[Action item]
In the records that follow, find the line with "Zoya (336, 907)"; from there, retype every line exactly through the line with "Bio Extratos (323, 974)", which also belongs to the answer.

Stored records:

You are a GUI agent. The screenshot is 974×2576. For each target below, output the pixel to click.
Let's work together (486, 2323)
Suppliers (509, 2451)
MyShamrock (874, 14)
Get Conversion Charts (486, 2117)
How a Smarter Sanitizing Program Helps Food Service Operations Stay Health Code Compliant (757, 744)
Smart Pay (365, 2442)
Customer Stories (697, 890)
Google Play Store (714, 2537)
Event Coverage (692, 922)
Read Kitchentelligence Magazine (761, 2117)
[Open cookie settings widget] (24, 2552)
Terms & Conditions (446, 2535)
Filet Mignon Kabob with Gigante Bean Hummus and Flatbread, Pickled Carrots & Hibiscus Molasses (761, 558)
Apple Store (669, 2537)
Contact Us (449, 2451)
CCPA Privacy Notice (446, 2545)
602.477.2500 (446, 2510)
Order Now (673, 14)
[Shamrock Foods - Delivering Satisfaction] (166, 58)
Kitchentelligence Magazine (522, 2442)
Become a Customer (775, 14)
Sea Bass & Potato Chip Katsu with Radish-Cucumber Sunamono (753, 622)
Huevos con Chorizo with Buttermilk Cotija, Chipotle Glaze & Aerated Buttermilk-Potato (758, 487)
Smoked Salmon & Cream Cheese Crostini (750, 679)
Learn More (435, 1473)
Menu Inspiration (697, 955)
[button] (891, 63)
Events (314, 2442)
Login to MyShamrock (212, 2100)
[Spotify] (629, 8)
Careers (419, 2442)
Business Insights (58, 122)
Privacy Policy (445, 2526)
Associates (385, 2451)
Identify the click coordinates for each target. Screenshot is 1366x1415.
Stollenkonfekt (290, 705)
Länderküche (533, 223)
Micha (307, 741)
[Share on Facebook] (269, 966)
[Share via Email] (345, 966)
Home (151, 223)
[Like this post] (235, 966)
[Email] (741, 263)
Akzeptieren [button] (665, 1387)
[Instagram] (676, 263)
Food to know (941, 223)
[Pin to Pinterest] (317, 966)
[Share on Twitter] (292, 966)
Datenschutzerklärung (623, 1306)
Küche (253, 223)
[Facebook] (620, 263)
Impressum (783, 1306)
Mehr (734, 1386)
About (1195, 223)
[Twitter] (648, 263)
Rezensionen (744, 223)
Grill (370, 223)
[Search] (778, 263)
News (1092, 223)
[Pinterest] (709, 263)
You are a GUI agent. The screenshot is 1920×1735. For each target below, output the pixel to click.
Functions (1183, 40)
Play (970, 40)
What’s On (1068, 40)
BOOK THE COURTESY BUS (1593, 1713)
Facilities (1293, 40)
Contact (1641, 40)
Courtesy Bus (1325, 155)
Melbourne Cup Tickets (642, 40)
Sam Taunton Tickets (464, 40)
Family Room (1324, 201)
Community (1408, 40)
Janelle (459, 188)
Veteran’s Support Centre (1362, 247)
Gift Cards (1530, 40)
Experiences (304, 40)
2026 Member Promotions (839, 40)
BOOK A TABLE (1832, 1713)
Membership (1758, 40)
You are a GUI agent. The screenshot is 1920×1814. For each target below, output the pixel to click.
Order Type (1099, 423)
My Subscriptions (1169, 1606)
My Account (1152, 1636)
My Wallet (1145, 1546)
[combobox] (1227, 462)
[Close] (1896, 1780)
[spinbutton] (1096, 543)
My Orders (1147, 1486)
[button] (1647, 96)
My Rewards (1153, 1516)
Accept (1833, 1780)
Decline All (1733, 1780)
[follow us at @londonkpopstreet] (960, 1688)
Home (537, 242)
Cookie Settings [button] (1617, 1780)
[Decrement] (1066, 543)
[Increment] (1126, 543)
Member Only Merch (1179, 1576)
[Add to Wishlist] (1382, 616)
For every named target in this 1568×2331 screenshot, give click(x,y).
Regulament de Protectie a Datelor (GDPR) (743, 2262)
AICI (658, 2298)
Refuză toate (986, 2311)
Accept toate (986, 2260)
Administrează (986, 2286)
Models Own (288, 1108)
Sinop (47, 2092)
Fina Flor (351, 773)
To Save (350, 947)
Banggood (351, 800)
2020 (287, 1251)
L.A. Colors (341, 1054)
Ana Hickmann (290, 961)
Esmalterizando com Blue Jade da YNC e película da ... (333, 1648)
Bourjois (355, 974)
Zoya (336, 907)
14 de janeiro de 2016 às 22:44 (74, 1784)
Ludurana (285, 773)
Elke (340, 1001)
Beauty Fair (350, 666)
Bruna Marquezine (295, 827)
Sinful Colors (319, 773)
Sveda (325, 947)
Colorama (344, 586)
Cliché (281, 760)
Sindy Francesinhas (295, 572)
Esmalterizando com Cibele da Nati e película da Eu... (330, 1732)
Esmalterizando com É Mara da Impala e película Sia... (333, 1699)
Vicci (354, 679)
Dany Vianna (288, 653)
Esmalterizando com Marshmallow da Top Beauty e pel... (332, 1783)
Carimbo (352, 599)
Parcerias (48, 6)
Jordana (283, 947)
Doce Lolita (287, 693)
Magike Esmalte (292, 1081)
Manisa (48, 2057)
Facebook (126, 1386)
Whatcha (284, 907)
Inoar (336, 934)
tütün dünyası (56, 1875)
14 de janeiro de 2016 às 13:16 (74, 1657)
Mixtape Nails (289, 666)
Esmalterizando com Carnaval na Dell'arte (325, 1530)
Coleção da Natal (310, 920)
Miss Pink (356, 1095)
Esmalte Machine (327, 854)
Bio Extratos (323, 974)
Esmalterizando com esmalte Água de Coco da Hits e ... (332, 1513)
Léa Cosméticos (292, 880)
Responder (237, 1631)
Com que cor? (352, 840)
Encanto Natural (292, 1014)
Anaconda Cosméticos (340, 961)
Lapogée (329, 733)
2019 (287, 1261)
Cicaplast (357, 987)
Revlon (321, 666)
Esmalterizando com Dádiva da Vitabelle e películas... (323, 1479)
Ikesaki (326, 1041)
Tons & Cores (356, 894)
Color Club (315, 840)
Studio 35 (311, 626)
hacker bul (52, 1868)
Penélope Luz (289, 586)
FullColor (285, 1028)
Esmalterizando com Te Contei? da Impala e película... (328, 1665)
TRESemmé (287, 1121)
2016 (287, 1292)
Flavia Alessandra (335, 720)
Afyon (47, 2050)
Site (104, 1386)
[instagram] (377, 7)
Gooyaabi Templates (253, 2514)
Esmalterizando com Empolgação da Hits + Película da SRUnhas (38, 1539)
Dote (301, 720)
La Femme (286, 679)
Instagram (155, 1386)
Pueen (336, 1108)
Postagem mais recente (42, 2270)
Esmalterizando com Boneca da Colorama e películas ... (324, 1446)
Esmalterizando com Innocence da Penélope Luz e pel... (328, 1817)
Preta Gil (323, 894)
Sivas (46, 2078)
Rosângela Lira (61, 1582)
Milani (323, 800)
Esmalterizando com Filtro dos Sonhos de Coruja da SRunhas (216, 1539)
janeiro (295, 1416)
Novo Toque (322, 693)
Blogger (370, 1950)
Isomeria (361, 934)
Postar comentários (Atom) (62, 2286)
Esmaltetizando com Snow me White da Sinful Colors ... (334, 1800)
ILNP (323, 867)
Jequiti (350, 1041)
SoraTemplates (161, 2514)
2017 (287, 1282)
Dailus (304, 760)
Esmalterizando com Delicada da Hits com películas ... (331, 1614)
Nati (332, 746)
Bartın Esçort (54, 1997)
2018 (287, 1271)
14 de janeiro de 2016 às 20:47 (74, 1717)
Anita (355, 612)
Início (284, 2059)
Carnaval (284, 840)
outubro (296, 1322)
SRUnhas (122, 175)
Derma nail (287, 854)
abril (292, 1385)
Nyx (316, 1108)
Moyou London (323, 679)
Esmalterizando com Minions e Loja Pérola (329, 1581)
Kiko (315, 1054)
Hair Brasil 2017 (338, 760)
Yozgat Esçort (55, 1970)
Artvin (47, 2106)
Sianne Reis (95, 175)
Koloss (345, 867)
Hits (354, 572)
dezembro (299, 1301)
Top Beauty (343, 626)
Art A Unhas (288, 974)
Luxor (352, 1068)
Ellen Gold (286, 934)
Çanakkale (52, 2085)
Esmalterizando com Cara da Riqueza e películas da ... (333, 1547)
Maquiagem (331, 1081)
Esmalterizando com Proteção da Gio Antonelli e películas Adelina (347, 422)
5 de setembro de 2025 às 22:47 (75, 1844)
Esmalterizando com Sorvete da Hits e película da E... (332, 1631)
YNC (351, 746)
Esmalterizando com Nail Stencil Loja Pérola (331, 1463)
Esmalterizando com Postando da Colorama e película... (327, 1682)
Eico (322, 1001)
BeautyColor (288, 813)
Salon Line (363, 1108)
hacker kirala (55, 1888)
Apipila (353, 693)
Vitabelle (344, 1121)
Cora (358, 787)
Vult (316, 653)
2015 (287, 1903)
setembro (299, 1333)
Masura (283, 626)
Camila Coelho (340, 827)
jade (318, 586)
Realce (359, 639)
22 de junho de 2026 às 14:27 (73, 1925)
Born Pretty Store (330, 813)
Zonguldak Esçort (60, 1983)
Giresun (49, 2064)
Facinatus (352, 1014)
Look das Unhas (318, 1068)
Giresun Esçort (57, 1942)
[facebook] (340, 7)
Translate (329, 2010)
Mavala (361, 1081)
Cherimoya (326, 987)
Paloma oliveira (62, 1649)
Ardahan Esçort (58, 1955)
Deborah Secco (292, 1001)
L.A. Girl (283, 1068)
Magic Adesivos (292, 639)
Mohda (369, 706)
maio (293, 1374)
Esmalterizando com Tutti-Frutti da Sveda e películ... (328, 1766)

[Expected answer]
Zoya (336, 907)
14 de janeiro de 2016 às 22:44 (74, 1784)
Ludurana (285, 773)
Elke (340, 1001)
Beauty Fair (350, 666)
Bruna Marquezine (295, 827)
Sinful Colors (319, 773)
Sveda (325, 947)
Colorama (344, 586)
Cliché (281, 760)
Sindy Francesinhas (295, 572)
Esmalterizando com Cibele da Nati e película da Eu... (330, 1732)
Esmalterizando com É Mara da Impala e película Sia... (333, 1699)
Vicci (354, 679)
Dany Vianna (288, 653)
Esmalterizando com Marshmallow da Top Beauty e pel... (332, 1783)
Carimbo (352, 599)
Parcerias (48, 6)
Jordana (283, 947)
Doce Lolita (287, 693)
Magike Esmalte (292, 1081)
Manisa (48, 2057)
Facebook (126, 1386)
Whatcha (284, 907)
Inoar (336, 934)
tütün dünyası (56, 1875)
14 de janeiro de 2016 às 13:16 (74, 1657)
Mixtape Nails (289, 666)
Esmalterizando com Carnaval na Dell'arte (325, 1530)
Coleção da Natal (310, 920)
Miss Pink (356, 1095)
Esmalte Machine (327, 854)
Bio Extratos (323, 974)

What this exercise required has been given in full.